ECLI:NL:GHARN:2012:BX2863
Gerechtshof Arnhem
- Raadkamer
- Rechtspraak.nl
Hoger beroep tegen bevel tot gevangenhouding na wraking
In deze zaak heeft het Gerechtshof Arnhem op 25 juli 2012 uitspraak gedaan in het hoger beroep tegen de beschikking van de rechtbank te Utrecht van 28 juni 2012, waarin een bevel tot gevangenhouding van de verdachte werd gegeven. De verdachte had de raadkamer van de rechtbank gewraakt, wat leidde tot de vraag of de rechtbank bevoegd was om een beslissing te nemen op de vordering tot gevangenhouding. De raadsman voerde aan dat het onderzoek op grond van artikel 513, lid 5, van het Wetboek van Strafvordering geschorst diende te worden, en dat er geen sprake was van spoedeisendheid die een beslissing van de wrakingskamer kon overschrijden.

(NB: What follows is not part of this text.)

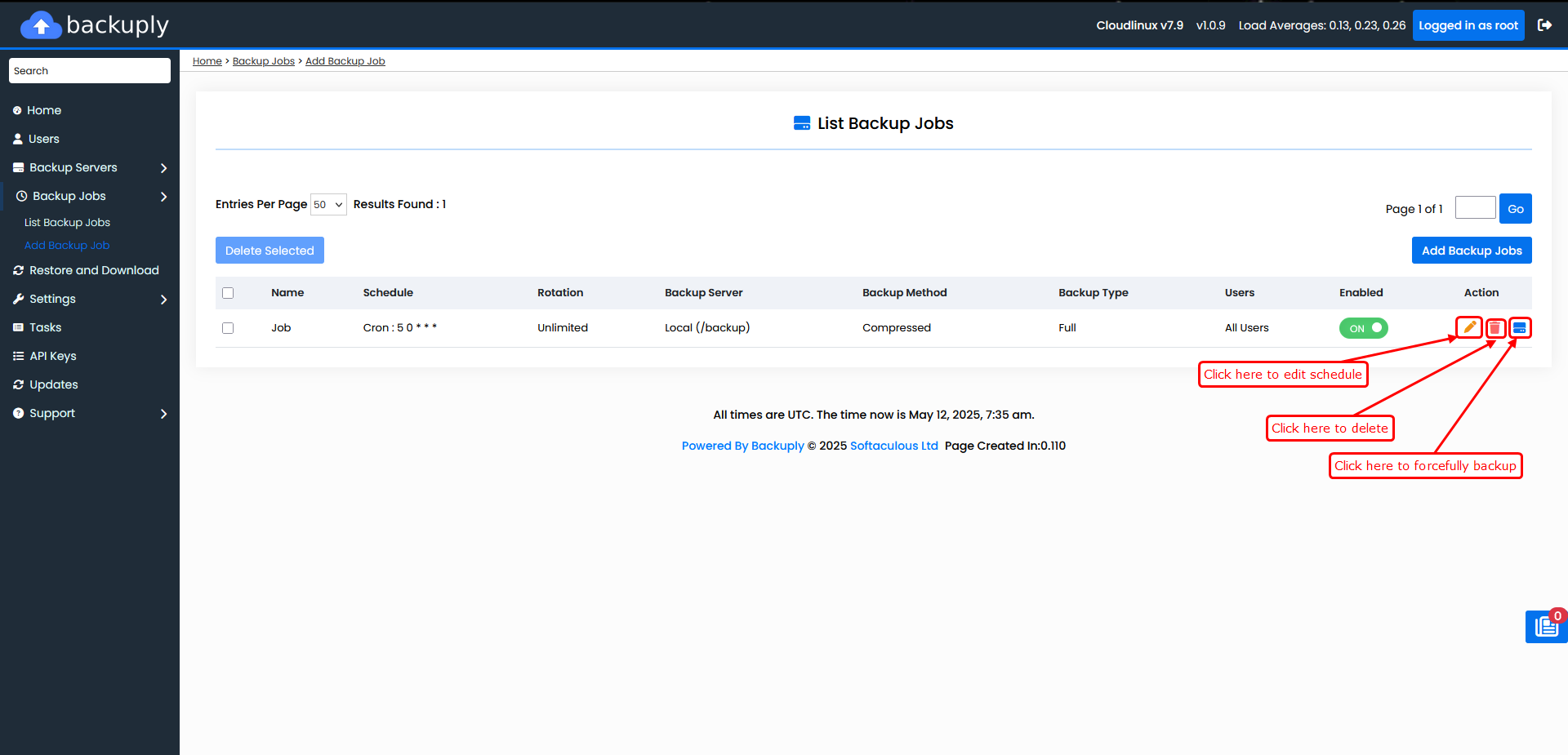Expand the Settings sidebar menu
This screenshot has height=755, width=1568.
coord(90,299)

Het hof heeft de argumenten van de raadsman overwogen en vastgesteld dat het wrakingsverzoek aan het einde van de behandeling in raadkamer was gedaan. De uitspraak van de behandelend rechter was niet in strijd met de wet, en gezien de korte tijdspanne tussen de behandeling van de vordering en het verstrijken van het bevel tot bewaring, oordeelde het hof dat er wel degelijk sprake was van spoedeisendheid. Het hof concludeerde dat de wet niet in de weg stond aan een beslissing door de raadkamer, zelfs voordat de wrakingskamer had beslist.
Het hof heeft vastgesteld dat de gronden voor het bevel tot gevangenhouding nog steeds bestonden en heeft de beschikking van de rechtbank, voor zover daartegen hoger beroep was ingesteld, bevestigd. De beslissing werd genomen met inachtneming van de relevante artikelen van het Wetboek van Strafvordering. De uitspraak werd gedaan door de voorzitter en de raadsheren in aanwezigheid van de griffier.